Step 1: Determine the initial time period.
The time period associated with mass \( m \) is given by: \[ T_1 = 2 = 2\pi \sqrt{\frac{m}{k}}. \] Squaring both sides yields: \[ T_1^2 = \frac{4\pi^2 m}{k}. \] Rearranging the equation to solve for \( m \): \[ m = \frac{k T_1^2}{4\pi^2}. \]
Step 2: Calculate the new time period with the added mass.
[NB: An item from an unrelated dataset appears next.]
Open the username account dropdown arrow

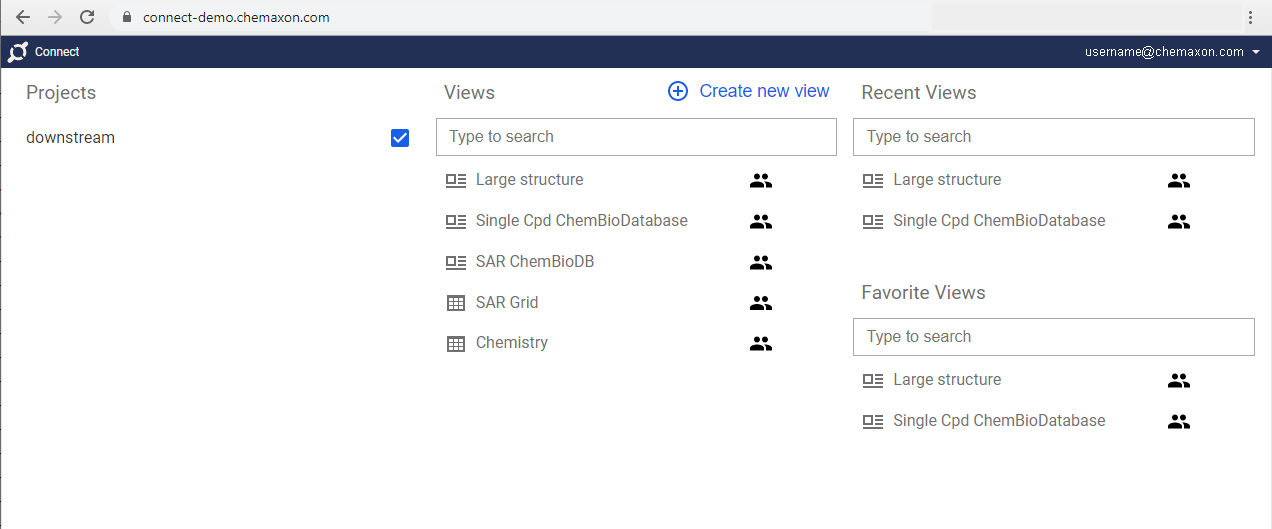[1255, 52]
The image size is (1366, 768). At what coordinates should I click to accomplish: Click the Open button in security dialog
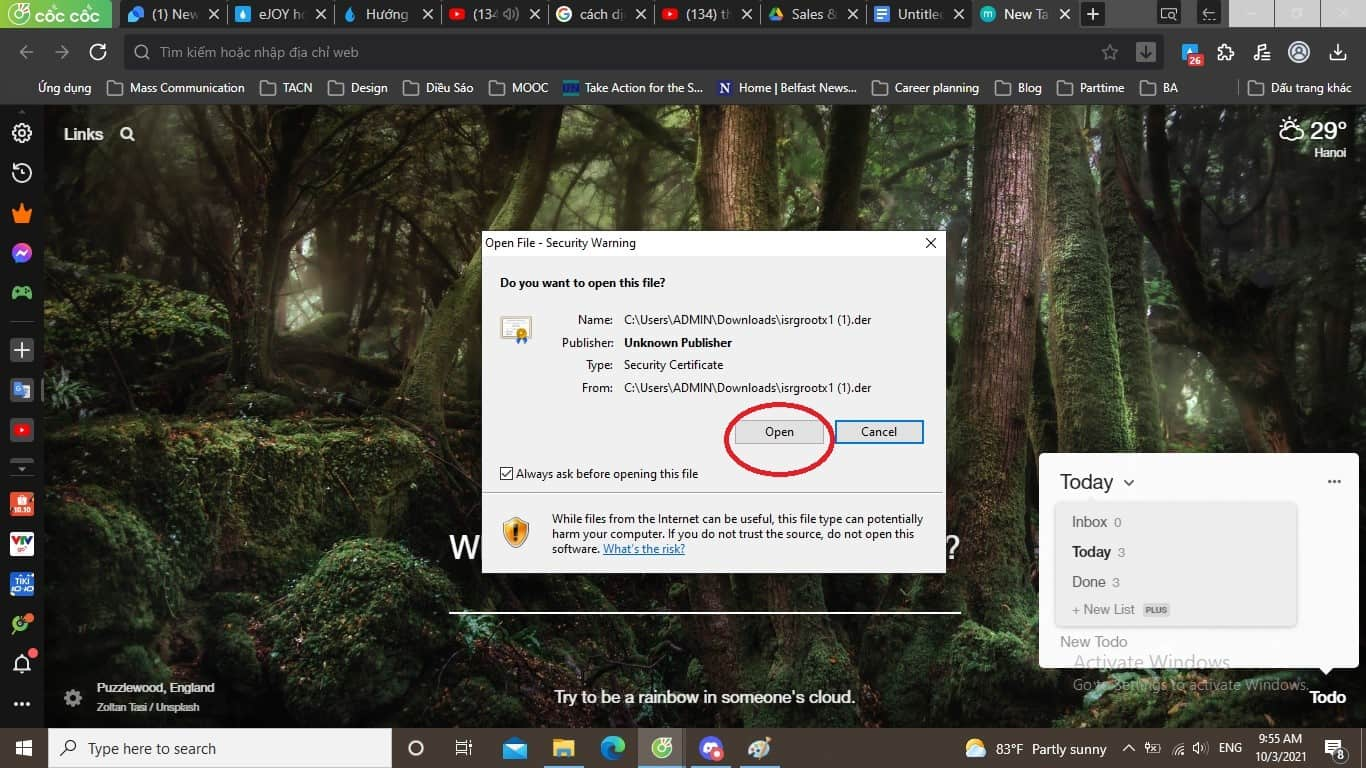pyautogui.click(x=779, y=432)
The new time period is observed to be \( T_2 = 5 \, \mathrm{s} \), and the total mass increases to \( m + 0.04 \): \[ T_2^2 = \frac{4\pi^2 (m + 0.04)}{k}. \] Rearranging this equation: \[ m + 0.04 = \frac{k T_2^2}{4\pi^2}. \]
Step 3: Subtract the initial equation from the new equation.
Using the two derived equations: \[ \frac{k T_2^2}{4\pi^2} - \frac{k T_1^2}{4\pi^2} = 0.04. \] Factoring out common terms: \[ \frac{k}{4\pi^2} (T_2^2 - T_1^2) = 0.04. \] Substituting the given values of \( T_1 = 2 \, \mathrm{s} \) and \( T_2 = 5 \, \mathrm{s} \): \[ \frac{k}{4\pi^2} (5^2 - 2^2) = 0.04. \] Simplifying the expression: \[ \frac{k}{4\pi^2} \cdot (25 - 4) = 0.04. \] \[ \frac{k}{4\pi^2} \cdot 21 = 0.04. \] Solving for the ratio \( \frac{k}{4\pi^2} \): \[ \frac{k}{4\pi^2} = \frac{0.04}{21}. \]
Step 4: Substitute the found ratio back into the equation for \( m \).
Utilizing the expression for \( m \): \[ m = \frac{k T_1^2}{4\pi^2}. \] Substituting \( T_1 = 2 \, \mathrm{s} \) and the calculated value of \( \frac{k}{4\pi^2} \): \[ m = \left(\frac{0.04}{21}\right) \cdot 4. \] Simplifying the calculation: \[ m = \frac{0.04 \cdot 4}{21} = 0.00761 \, \mathrm{kg}. \] Converting the mass to grams: \[ m = 7.64 \, \mathrm{g}. \] Therefore, the calculated mass is \( \mathbf{7.64 \, \mathrm{g}} \).